Luke doesn't rebel for a living. He may well have settled into a stint as idol of the cons had the bosses not insulted and provoked him, sending him to "the Box" on no more pretext than a fear (having seen White Heat?) that his mother's death might drive him to attempt escape. Their own actions provoke the response they feared as Luke makes three breaks for freedom. After the second, his acolytes appear to desert him after he seems to break under physical and mental torture from the bulls, but Dragline's faith is restored when a seemingly tamed Luke seizes a truck and drives off. Dragline needs to believe that Luke had faked being broken, that even as he was clinging to a guard's foot he was planning the third escape. He seems undissuaded when Luke assures him that he was broken and had not planned the truckjacking in advance -- "I never planned anything in my life," Luke insists. Kennedy takes Dragline in an odd direction in these last scenes, turning him from the bully of the early scenes into a Lenny to Luke's George -- a Lenny for whom, in a way, George will sacrifice himself. Yet if Dragline has become as a child in Luke's presence, even as Luke tries to blow him off once and for all, there's a hint at the end that Luke has actually enlightened Dragline in some way. Before Luke, Dragline himself had seemed content to be the king of the cons, but Luke taught him to recognize his chains. That Dragline ends the film shackled actually seems like a sign of progress, proof that he's now travelling Luke's path, for whatever good it will do him. Because Luke himself remains an enigma, Dragline's relationship with him becomes the real story of the film -- which is, I suppose, how Kennedy earned that Oscar.

Stuart Rosenberg wasn't really a great director. He too often calls attention to his and cinematographer Conrad Hall's gimmickry, particularly the mirrorshades of "the man without eyes," and makes some odd pictorial choices like a huge closeup of a singer's mouth during a hymn. But he tells the story smoothly, though Lalo Schifrin's score threatens at times to overwhelm the images, and lets his vast ensemble of character actors do their things.

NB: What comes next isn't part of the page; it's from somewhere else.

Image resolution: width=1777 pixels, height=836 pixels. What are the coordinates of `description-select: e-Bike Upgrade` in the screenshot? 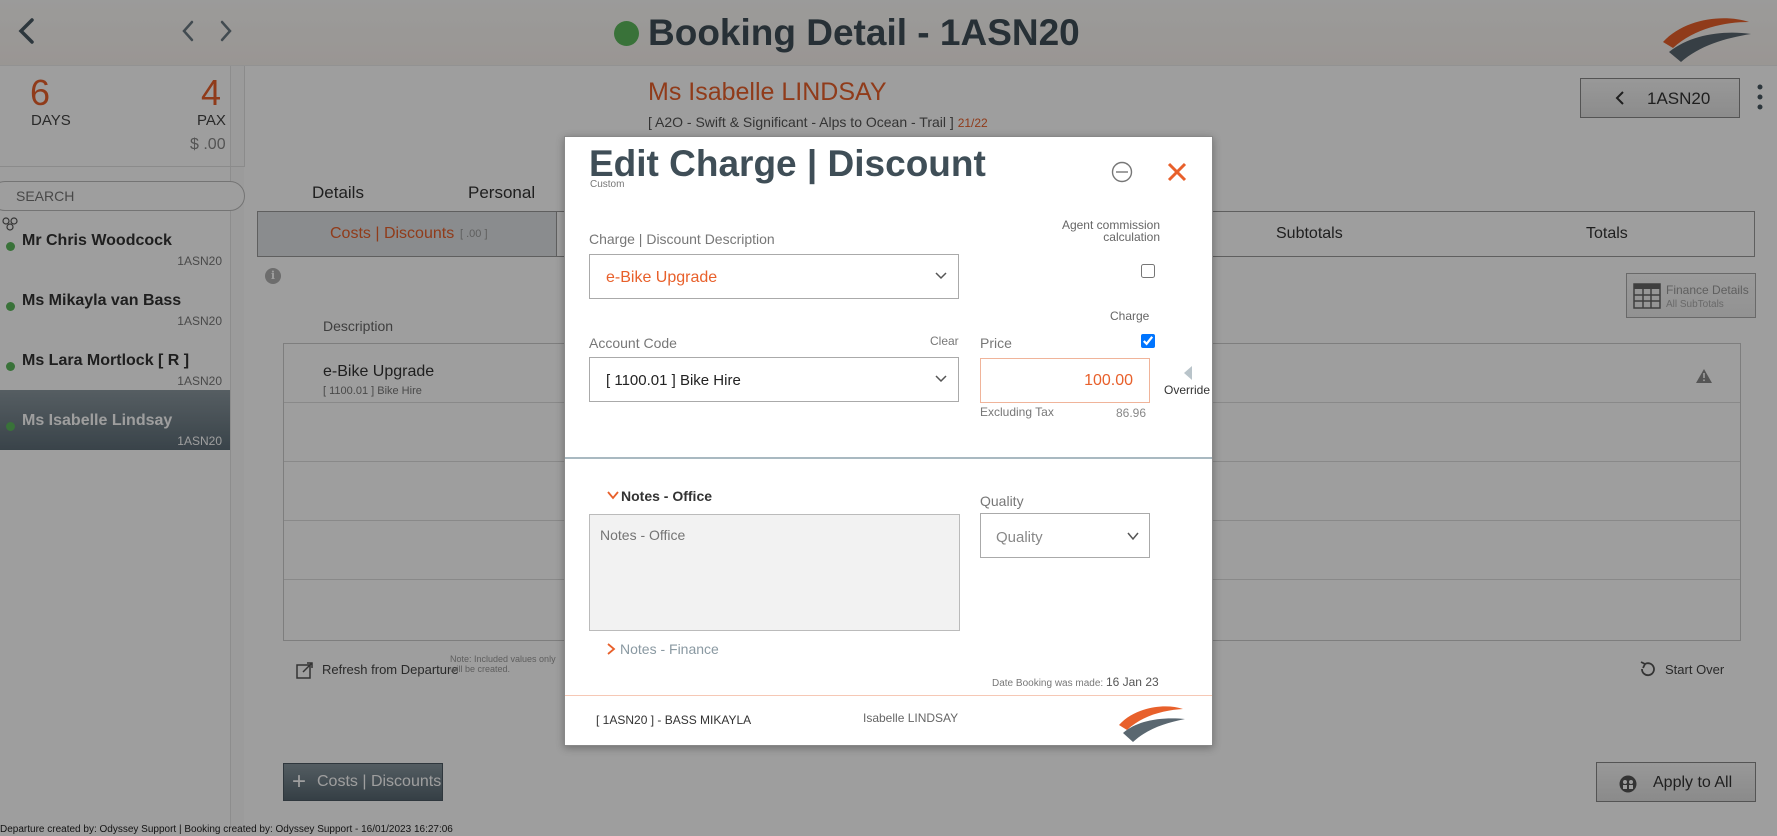 It's located at (774, 276).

Seeing the picture on a big screen made it more atmospheric, more sensual in a grubby, sweaty sense. It reminds you how a star on the big screen commands not just the screen but the whole theater. Seeing it whole for the first time in a long time also reminded me of how much Cool Hand Luke has influenced the Coen brothers, from their recreation of the mirrorshade man in O Brother Where Art Thou to the echo of Clifton James's orientation speech in The Hudsucker Proxy. It's odd because the Coens have never done anything in spirit like Luke, but it gives you an idea of the impression Rosenberg makes visually, despite what I said above. The film may have a mixed message, but there's definitely no failure to communicate here.